Die Fülle der Themen und Autoren stellt zugleich einen wesentlichen Mangel des Buches dar, der in den zahlreichen Wiederholungen liegt. So finden sich viele der in den einleitenden Überblicksaufsätzen angeführten Informationen in den folgenden Texten wieder. Die Aufsätze sind zudem untereinander wenig abgestimmt, so dass der Leser – besonders auffällig im Abschnitt über die Neue Ideengeschichte – hintereinander gleiches liest. Darüber hinaus realisiert sich der Anspruch der Herausgeber nach einer internationalen Sicht nicht allein durch die Einbeziehung ausländischer Autoren. In vielen Texten bleibt er auf den französischen und angloamerikanischen Raum beschränkt, nicht selten überwiegt die deutsche Perspektive. Debatten im "nichtwestlichen" Kontext – man denke an die Dependenzdebatten in Lateinamerika oder die "subaltern studies" und deren historiographischen Konsequenzen – finden bis auf wenige Ausnahmen keine Beachtung. Natürlich macht es ein "Handbuch" jedem Rezensenten leicht, eine thematische Mängelliste zu erstellen. Dem hätten die Herausgeber durch eine größere Transparenz ihrer Auswahlkriterien entgegenwirken können. Der Hinweis im Vorwort, dass die fünf Stichworte von den Autoren diskutiert worden sind, ist da wenig aussagekräftig. Der Rezensent hätte sich schon eine Begründung gewünscht, warum etwa die Rechtsgeschichte behandelt wird, nicht aber Welt- oder Umweltgeschichte, und auf welcher Grundlage die teilweise recht fragwürdigen Zuordnungen einzelner Richtungen zu den Hauptabschnitten erfolgt sind. So ist das einseitige Vorwort der schwächste Teil des Handbuches, blieb doch hier die Chance ungenutzt, den eigenen Standort zu reflektieren und Grundprobleme der gegenwärtigen Geschichtswissenschaft zumindest anzureißen. Außerdem hätten durch eine intensivere Lektoratsarbeit nicht nur die erwähnten Wiederholungen vermieden, sondern ein repräsentativeres Literaturverzeichnis angefertigt werden können. Die den einzelnen Abschnitten nachgestellten Literaturverweise bilden zwar die Belege zu den Texten, aber dadurch fehlen oftmals allgemeinere Verweise auf die Standardliteratur für den historiographiegeschichtlichen Laien.
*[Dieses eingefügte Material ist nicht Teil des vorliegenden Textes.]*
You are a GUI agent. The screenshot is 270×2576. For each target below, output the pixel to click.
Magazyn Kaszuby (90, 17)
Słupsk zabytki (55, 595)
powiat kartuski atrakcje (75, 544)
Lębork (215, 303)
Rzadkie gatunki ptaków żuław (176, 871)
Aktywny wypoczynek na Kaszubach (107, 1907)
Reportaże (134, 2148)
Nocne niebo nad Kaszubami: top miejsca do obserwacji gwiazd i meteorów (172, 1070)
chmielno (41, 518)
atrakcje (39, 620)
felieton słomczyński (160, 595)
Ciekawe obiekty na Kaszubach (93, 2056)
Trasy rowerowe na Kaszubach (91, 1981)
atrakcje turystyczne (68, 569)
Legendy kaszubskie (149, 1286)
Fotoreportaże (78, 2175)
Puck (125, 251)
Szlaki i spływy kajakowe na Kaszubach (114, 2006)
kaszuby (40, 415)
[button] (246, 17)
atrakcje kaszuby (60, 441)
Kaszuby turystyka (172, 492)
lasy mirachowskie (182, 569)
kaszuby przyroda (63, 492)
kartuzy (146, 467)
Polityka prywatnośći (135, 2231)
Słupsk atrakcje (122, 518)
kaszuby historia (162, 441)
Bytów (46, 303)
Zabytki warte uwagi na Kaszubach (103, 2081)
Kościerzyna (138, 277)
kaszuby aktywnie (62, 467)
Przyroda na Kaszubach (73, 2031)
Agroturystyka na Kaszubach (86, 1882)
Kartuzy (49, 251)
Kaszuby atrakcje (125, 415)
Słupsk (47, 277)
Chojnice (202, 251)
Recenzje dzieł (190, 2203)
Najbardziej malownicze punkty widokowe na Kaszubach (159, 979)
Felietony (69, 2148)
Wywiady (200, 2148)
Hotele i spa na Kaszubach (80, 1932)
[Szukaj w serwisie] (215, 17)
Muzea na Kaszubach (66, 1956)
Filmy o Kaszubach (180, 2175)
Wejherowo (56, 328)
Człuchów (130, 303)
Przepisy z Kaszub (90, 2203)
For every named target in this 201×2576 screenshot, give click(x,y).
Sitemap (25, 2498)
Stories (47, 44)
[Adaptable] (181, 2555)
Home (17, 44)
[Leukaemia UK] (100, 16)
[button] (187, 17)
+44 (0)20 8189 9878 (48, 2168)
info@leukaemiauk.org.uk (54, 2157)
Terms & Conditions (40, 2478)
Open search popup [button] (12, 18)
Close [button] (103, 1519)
Insgesamt bietet das Handbuch trotz dieser Schwächen einen informativen Überblick über wichtige historiographische Strömungen, der insbesondere Studierenden eine erste Orientierung ermöglicht. Mit dem impliziten Fokus auf kulturgeschichtliche Ansätze bildet es damit eine gute Ergänzung zu vorliegenden Einführungen in die Geschichtswissenschaft.

Anmerkung:
1 Loth, Wilfried; Osterhammel, Jürgen (Hgg.), Internationale Geschichte. Themen – Ergebnisse – Aussichten München, 2000.